In the Philippines, a constitutional convention (sometimes shortened to as con-con) is one of the three ways to amend the Constitution of the Philippines. Others include a People's Initiative and the Constituent Assembly. Article XVII, Section 3 of the Constitution says, "The Congress may, by a vote of two-thirds of all its Members, call a constitutional convention, or by a majority vote of all its Members, submit to the electorate the question of calling such a convention."

The 1987 constitution does not specify how delegates to a Constitutional Convention should be chosen.

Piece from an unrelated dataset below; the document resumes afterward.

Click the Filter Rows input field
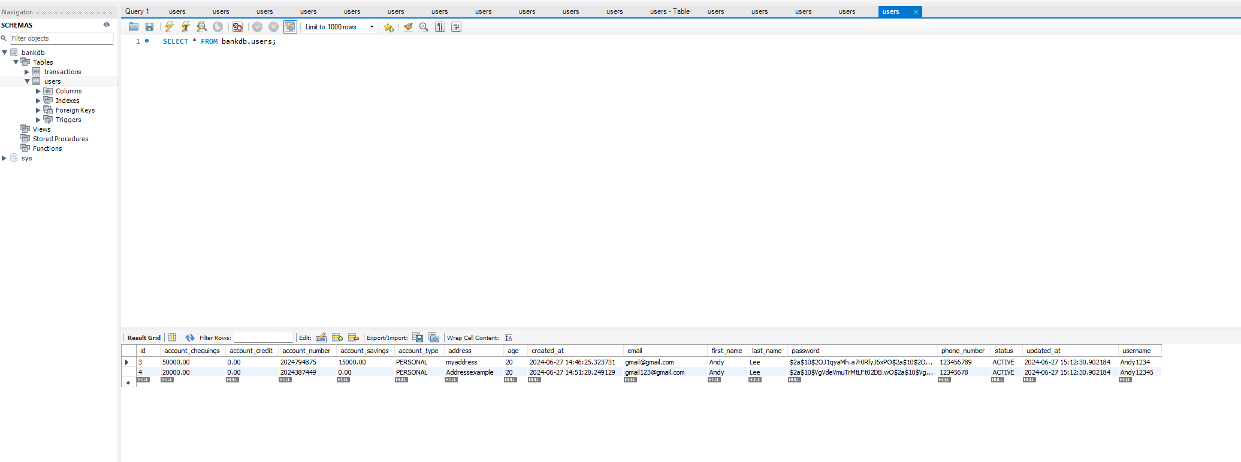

For past conventions, this has been specified in the legislation calling for the convention. In 1971, under an earlier constitution, Republic Act No. 6132 provided that delegates to a constitutional convention would be elected by the national legislative district, in a special election. The 1987 constitution specifies that any proposed amendments to the 1987 Constitution must be ratified by a majority of voters in a plebiscite.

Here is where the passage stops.